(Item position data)
■ ■ ■ ■ ■ ■ ■

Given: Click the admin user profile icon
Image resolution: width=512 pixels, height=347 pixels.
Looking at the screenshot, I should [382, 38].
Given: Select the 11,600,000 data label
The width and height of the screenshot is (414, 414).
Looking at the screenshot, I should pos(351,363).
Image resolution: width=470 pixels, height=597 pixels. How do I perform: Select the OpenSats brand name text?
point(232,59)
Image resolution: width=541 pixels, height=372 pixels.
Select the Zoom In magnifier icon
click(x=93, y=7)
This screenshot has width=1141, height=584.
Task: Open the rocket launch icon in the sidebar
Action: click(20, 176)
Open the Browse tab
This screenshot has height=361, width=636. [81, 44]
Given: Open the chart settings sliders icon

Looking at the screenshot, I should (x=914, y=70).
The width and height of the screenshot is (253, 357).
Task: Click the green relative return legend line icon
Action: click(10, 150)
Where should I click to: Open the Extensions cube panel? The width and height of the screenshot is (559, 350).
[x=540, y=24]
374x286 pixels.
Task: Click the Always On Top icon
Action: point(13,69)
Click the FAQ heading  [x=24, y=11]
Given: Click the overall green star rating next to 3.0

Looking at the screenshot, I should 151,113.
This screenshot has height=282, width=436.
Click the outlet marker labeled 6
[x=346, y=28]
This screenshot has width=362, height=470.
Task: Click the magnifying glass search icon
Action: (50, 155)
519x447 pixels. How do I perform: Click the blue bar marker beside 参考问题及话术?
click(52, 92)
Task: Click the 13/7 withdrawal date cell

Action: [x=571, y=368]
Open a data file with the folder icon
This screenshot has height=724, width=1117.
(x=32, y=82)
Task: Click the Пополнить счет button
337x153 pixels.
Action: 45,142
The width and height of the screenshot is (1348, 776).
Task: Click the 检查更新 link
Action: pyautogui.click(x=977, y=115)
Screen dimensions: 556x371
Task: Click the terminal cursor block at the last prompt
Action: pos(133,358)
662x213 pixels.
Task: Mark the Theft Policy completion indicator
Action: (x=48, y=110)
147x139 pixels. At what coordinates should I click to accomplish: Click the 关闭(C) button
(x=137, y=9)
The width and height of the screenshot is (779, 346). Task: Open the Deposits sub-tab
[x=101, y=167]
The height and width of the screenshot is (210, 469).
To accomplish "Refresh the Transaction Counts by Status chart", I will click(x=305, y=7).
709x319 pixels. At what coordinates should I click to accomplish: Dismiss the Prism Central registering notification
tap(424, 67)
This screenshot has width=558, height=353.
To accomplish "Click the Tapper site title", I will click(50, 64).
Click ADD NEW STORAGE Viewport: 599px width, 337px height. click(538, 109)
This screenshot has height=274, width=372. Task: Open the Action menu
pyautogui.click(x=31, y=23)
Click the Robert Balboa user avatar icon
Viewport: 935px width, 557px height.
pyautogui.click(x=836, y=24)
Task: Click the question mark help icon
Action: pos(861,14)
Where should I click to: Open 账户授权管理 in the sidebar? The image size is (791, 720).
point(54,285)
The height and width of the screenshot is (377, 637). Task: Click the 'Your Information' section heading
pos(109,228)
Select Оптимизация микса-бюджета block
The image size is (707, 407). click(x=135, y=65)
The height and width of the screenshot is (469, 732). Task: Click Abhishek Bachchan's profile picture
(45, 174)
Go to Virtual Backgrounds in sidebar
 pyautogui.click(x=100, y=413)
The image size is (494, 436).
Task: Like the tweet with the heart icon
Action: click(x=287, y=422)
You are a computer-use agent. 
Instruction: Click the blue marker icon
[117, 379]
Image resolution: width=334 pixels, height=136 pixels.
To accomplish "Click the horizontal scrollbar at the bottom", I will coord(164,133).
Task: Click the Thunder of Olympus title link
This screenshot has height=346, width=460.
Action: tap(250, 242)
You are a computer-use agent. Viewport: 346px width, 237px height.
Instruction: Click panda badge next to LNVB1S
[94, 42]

■ ■ ■ ■ ■ ■ ■

→ Set exercise: Rewrite every line in full, from the line containing "Image resolution: width=334" down to the line containing "Action: tap(250, 242)". Scale each answer coordinate by 2.15, round it to a whole number with halves going up, and leave all other text unchanged.

→ Exercise response:
Image resolution: width=334 pixels, height=136 pixels.
To accomplish "Click the horizontal scrollbar at the bottom", I will coord(353,286).
Task: Click the Thunder of Olympus title link
This screenshot has height=346, width=460.
Action: tap(538, 520)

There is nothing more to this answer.